El SEÑOR envió a Natán para que hablara con David. Cuando se presentó ante David, dijo:
—Dos hombres vivían en un pueblo. El uno era rico y el otro, pobre. El rico tenía muchísimas ovejas y vacas; en cambio, el pobre no tenía más que una sola ovejita que él mismo había comprado y criado. La ovejita creció con él y con sus hijos: comía de su plato, bebía de su vaso y dormía en su regazo. Era para ese hombre como su propia hija. Pero sucedió que un viajero llegó de visita a casa del hombre rico y, como este no quería matar ninguna de sus propias ovejas o vacas para darle de comer al huésped, le quitó al hombre pobre su única ovejita.
Tan grande fue el enojo de David contra aquel hombre, que respondió a Natán:
—¡Tan cierto como que el SEÑOR vive, quien hizo esto merece la muerte! ¿Cómo pudo hacer algo tan ruin? ¡Ahora pagará cuatro veces el valor de la oveja!

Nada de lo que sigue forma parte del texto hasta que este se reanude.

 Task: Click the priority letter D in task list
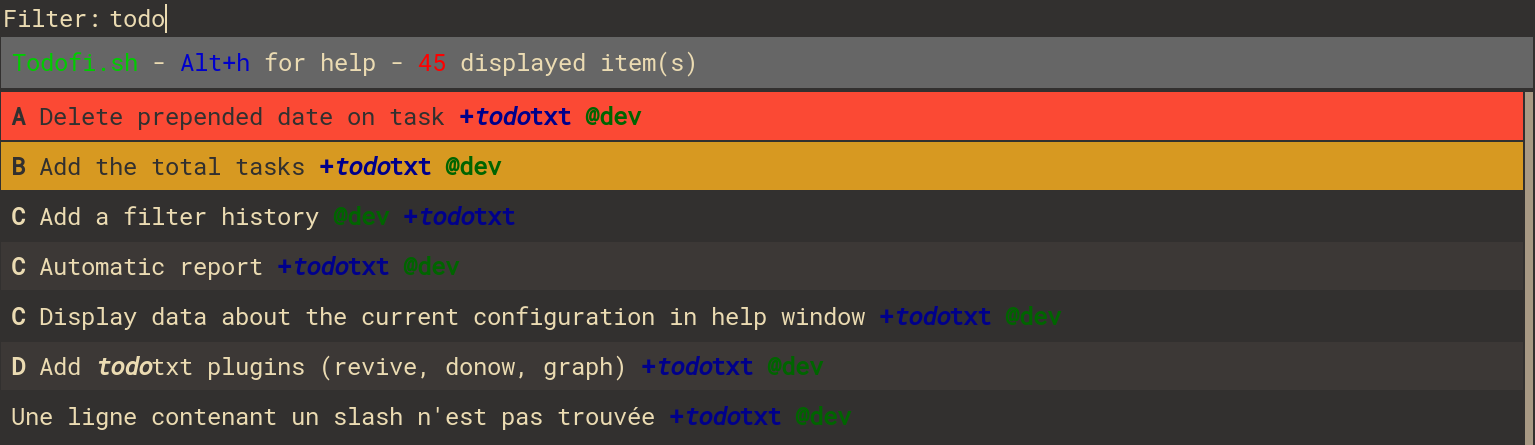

Entonces Natán dijo a David:
—¡Tú eres ese hombre! Así dice el SEÑOR, Dios de Israel: “Yo te ungí como rey sobre Israel y te libré de la mano de Saúl. Te di el palacio de tu amo y puse sus mujeres en tus brazos. También te permití gobernar a Israel y a Judá. Y por si esto hubiera sido poco, te habría dado mucho más. ¿Por qué, entonces, despreciaste la palabra del SEÑOR haciendo lo que le desagrada? ¡Asesinaste a Urías el hitita para apoderarte de su esposa! ¡Lo mataste con la espada de los amonitas! Por eso la espada jamás se apartará de tu familia, pues me despreciaste al tomar la esposa de Urías el hitita para hacerla tu mujer”.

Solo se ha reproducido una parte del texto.